Helen Taylor Greene is Professor of Administration of Justice in the Barbara Jordan–Mickey Leland School of Public Affairs (SPA) at Texas Southern University (TSU) and currently serves as Interim Associate Dean in the SPA. Earlier, she served as chair and graduate program director of the Department of Administration of Justice at TSU. She completed her BS in Sociology at Howard University, her MS in the Administration of Justice at American University, and both her MA in Political Science and PhD in Criminology at the University of Maryland, College Park. Areas of interest include race and crime, juvenile justice, and policing. She has authored, co-authored, and edited peer-reviewed articles and books and, most recently, served as lead editor for the Encyclopedia of Race and Crime (2009). In 2010, she received the Lifetime Achievement Award from the American Society of Criminology’s Division on People of Color and Crime.
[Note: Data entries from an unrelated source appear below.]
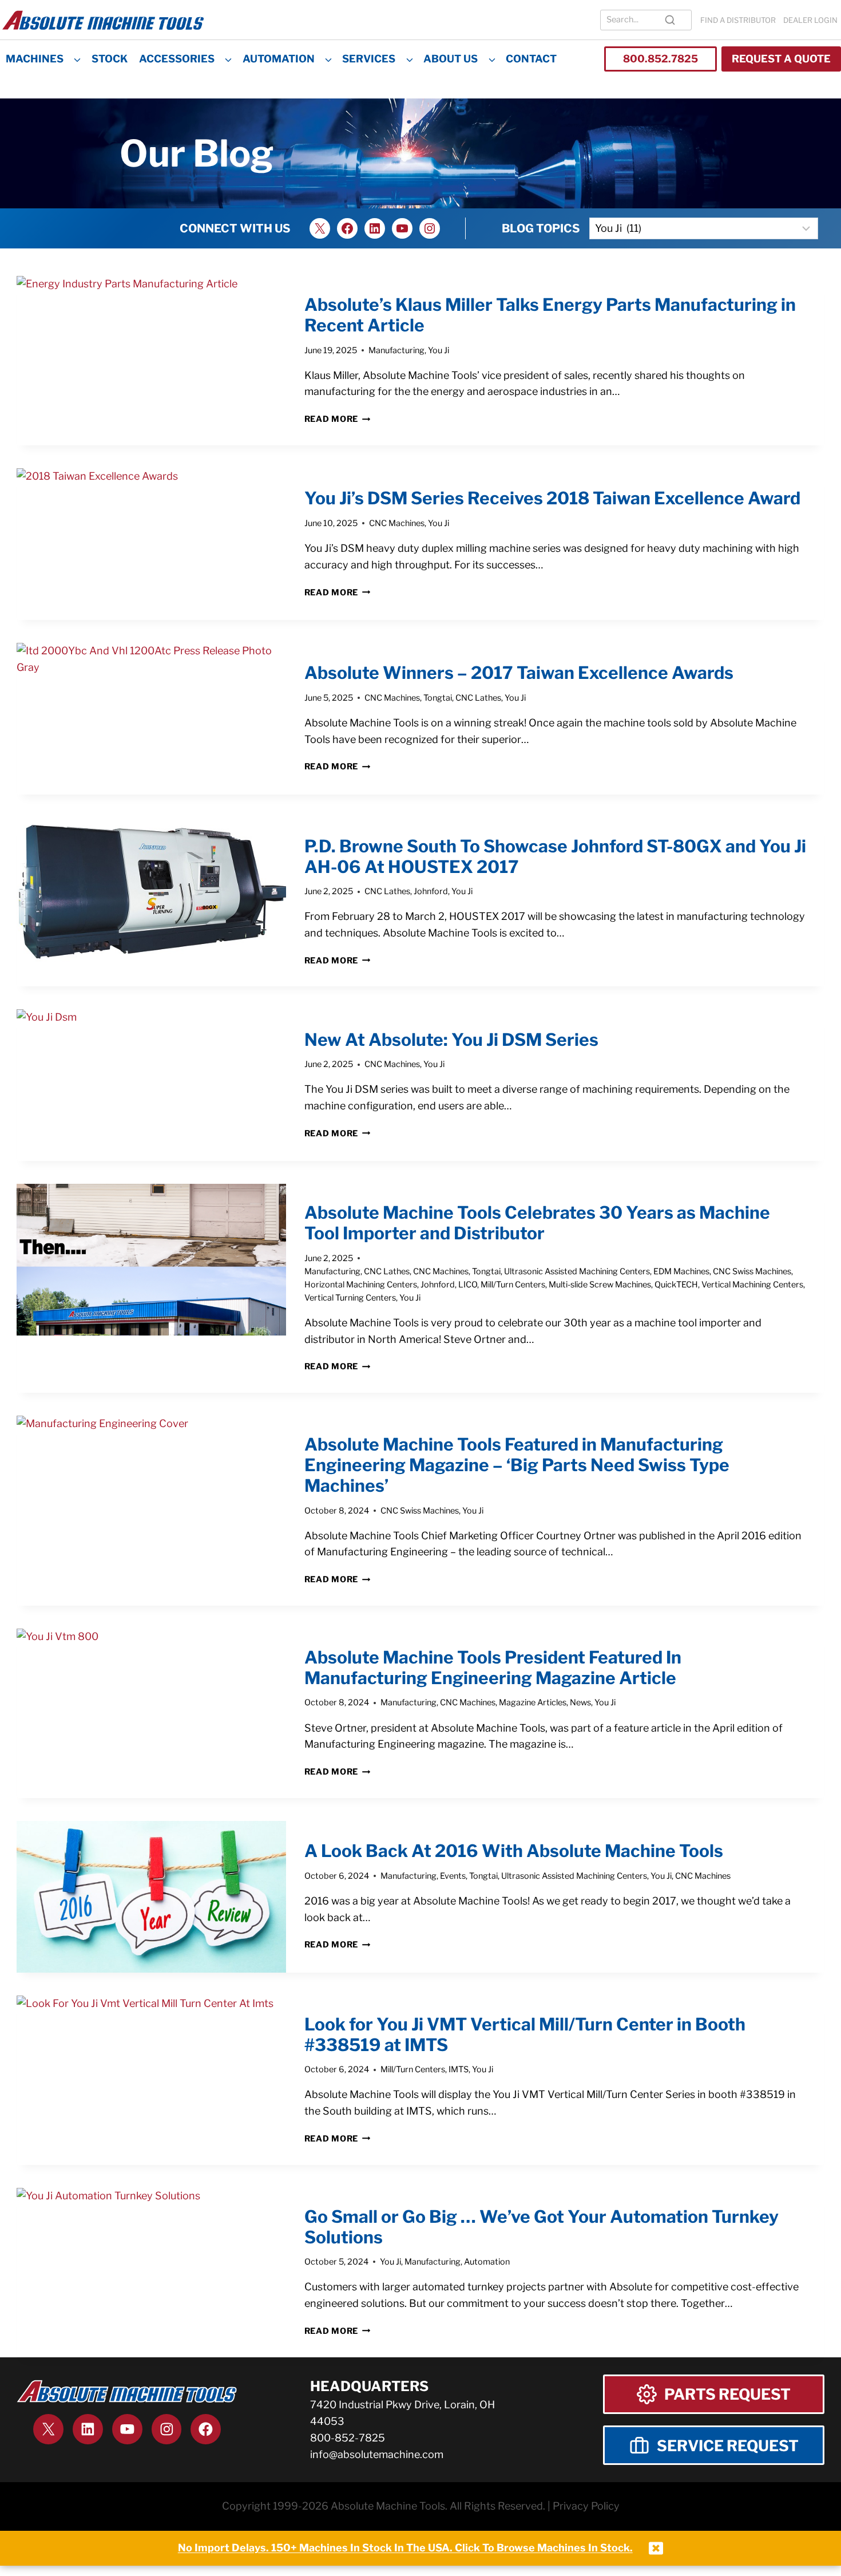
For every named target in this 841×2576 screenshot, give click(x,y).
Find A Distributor (738, 20)
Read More (337, 419)
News (580, 1702)
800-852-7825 (347, 2438)
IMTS (459, 2069)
Shaun L. Gabbidon is Distinguished Professor of Criminal Justice in the School of Public Affairs at Penn State Harrisburg. He earned his PhD in Criminology at Indiana University of Pennsylvania. Dr. Gabbidon has served as a fellow at Harvard University’s W. E. B. Du Bois Institute for Afro-American Research and as an adjunct faculty member in the Center for Africana Studies at the University of Pennsylvania. His areas of interest include race and crime, private security, and criminology and criminal justice pedagogy. Professor Gabbidon is the author of more than 100 scholarly publications, including 12 books and more than 50 peer-reviewed articles. His most recent books include Race, Ethnicity, Crime and Justice: An International Dilemma (2009), Criminological Perspectives on Race and Crime (2nd edition) (2010), and A Theory of African American Offending (with James Unnever) (2011). He currently serves as the inaugural editor of the new Sage journal Race and Justice: An International Journal.